Tidak mudah memang membangun demokrasi. Sinyalemen adanya upaya suap di MK tentu sangat mengkhawatirkan banyak pihak, hal ini mengingat rakyat Indonesia sudah terlanjur menaruh harapan banyak kepada lembaga ini. Seperti yang kita tahu, salah satu tiang penyangga utama pembangunan demokrasi adalah aturan hukum yang pasti dan adil. dan MK adalah lembaga yanag diharapakan menjadi penopang utama pengakan hukum itu.
MK memang memiliki kewenangan untuk menafsirkan Konstitusi dan Undang-undang berdasarkan konstitusi juga. Sedang kita tahu aturan aturan dalam konstitusi masih sangat bersifat umum, sehingga wilayah kerja MK juga menjadi sangat luas dan terbuka. Namun kecenderungan yang terjadi di MK belakangan ini menurut pandangan subjektif saya justru sering melahirkan ketidak pastian hukum. Dengan dalih sebagai pengawal konsitusi, MK justru mendeklair dan mengajari kita untuk tidak terpasung pada bunyi pasal-pasal dalam undang undang dan karenanya MK boleh membuat "ïmprovisasi hukum" atas nama kepastian hukum, kemanfaatan dan keadilan ala MK. Nampaknya MK merasa diberi wewenang mutlak oleh undang-undang untuk membuat improvisasi itu berdasar konstitusi. Sebagai contoh adalah dalam perkara Perselisihan Hasil Pemilihan Umum (PHPU), sekalipun dalam hal itu undang-undang bahkan MK sendiri telah membuat aturan rinci kriteria PHPU yang dapat diadili oleh MK di PMK Nomor 15 tahun 2008, namun sering kali MK sendiri yang justru melanggarnya dan tidak konsisten menarapkannya. Sehingga ada perkara-perkara yang tidak masuk dalam kategori PHPU berdasarkan ketentuan itu tetap lolos dari pemeriksaan awal dan diakomodir oleh majelis hakim MK.

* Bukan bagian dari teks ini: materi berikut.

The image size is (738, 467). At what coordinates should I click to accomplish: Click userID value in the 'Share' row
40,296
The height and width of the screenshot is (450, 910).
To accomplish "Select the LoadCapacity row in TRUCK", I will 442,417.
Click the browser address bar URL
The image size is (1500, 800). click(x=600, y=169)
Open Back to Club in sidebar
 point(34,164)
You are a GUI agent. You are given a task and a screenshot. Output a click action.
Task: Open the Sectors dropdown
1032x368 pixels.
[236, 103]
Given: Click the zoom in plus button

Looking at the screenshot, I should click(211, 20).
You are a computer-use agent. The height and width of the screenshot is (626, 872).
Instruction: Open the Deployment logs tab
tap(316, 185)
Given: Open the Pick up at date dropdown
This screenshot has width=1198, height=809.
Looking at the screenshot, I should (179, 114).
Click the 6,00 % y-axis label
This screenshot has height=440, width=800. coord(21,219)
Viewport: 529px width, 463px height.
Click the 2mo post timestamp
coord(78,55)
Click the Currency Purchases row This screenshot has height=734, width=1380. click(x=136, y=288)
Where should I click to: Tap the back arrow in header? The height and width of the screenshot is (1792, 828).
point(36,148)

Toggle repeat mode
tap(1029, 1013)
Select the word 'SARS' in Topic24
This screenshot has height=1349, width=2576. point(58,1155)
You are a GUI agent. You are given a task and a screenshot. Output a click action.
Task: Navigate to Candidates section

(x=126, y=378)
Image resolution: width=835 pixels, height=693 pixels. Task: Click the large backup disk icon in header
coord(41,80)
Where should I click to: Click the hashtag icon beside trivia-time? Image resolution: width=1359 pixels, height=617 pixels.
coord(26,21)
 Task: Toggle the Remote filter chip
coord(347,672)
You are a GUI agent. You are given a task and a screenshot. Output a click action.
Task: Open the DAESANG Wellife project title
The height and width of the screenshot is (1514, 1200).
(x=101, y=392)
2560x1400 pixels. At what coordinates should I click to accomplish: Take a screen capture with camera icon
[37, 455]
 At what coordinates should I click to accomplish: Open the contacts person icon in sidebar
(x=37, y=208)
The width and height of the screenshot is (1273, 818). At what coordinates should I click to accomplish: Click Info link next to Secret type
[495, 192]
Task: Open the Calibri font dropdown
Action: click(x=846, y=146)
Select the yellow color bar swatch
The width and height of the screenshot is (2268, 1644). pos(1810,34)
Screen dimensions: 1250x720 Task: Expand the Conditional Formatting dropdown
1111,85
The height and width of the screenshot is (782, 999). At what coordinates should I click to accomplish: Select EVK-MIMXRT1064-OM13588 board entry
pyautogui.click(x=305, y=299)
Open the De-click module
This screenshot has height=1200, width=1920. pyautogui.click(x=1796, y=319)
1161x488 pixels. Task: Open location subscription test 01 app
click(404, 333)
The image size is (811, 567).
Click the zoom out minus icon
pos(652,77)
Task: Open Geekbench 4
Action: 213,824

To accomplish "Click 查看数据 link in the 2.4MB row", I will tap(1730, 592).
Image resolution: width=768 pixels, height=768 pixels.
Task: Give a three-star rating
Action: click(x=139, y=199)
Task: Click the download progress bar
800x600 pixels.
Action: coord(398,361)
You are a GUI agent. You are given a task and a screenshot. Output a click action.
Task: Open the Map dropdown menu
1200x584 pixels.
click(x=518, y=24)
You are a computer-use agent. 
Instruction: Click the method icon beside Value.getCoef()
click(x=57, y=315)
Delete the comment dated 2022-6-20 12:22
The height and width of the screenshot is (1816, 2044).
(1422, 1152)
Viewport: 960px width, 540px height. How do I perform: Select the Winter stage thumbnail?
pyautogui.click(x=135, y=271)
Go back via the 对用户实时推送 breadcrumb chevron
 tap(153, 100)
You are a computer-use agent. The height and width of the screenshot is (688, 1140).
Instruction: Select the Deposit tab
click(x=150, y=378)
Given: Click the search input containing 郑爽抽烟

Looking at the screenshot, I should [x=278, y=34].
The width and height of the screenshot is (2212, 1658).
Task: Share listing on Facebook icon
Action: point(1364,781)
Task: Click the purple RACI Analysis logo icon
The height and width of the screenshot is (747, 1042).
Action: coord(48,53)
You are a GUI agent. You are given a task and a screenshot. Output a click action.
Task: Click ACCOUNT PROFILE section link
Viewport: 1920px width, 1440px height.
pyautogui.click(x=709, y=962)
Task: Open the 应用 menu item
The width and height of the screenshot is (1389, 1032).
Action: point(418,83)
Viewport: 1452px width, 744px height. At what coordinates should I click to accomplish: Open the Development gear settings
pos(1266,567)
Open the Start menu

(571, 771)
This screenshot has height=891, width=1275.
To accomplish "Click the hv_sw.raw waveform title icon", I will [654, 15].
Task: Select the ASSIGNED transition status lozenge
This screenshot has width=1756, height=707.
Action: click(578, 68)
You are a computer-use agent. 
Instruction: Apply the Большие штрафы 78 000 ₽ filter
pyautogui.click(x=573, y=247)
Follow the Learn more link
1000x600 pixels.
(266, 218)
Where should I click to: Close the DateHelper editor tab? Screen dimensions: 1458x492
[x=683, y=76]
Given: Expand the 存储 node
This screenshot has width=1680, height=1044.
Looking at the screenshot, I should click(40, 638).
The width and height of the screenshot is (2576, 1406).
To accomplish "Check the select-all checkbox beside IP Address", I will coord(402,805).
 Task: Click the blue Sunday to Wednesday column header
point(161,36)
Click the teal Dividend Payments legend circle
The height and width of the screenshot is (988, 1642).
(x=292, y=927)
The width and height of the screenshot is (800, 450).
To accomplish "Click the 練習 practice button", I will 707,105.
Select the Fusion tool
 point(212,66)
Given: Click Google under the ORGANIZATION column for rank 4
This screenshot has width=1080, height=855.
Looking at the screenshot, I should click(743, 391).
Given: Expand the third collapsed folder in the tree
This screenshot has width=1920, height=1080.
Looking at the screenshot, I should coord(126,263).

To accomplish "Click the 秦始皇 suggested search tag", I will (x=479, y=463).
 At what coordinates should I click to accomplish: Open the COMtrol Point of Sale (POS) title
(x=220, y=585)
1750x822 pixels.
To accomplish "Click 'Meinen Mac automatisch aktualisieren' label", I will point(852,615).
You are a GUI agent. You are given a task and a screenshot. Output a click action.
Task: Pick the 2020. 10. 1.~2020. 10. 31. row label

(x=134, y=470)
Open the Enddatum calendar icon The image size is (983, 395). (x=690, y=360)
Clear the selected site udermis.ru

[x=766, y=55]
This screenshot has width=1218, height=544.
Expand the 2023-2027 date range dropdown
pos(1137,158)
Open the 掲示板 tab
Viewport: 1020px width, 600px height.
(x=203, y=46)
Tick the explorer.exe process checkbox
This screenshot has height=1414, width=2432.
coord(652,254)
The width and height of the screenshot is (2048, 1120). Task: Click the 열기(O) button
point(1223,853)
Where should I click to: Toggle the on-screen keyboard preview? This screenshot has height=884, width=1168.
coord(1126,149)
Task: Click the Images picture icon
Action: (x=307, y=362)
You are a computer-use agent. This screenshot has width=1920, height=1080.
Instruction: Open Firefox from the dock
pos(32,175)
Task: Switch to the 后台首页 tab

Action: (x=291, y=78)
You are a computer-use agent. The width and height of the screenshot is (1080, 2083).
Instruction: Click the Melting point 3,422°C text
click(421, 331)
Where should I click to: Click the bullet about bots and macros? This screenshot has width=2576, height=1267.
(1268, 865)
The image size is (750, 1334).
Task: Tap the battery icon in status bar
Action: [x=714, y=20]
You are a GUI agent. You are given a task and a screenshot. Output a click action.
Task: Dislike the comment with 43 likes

Dalam beberapa pertimbangan putusan PHPU, MK tidak konsiten menggunakan aturan di atas, kadang lantang dan tegas aturan itu di pakai dasar sehingga perkara dinyatakan tidak dapat diterima, namun juga kadang seolah lupa bahwa PHPU memiliki kriterian tertentu, saya menilai terjadi ambivalensi di sini. Maka saking bebasnya MK membuat dan menggunakan tafsiran hukum ala MK, Media Indonesia menggambarkan hanya TUHAN yang bisa mengontrol MK. Singkat kata, terlepas dari segala capaian MK yang spektakuler dan patut kita hargai, namun sekedar tambahan menurut saya, kalaulah dalam menerapkan peraturan, MK boleh diibaratkan sebagai kendaraan bajai, maka hanya sopir bajai dan Tuhan lah yang tahu kapan bajai belok dan berhenti, maka berhati hatilah kalau kita berjalan di belakangnya. Berbayakah situasi ini ?, mengingat MK adalah milik kita, mari kita renungkan bersama dan beri masukan untk kemajuan MK kedepan.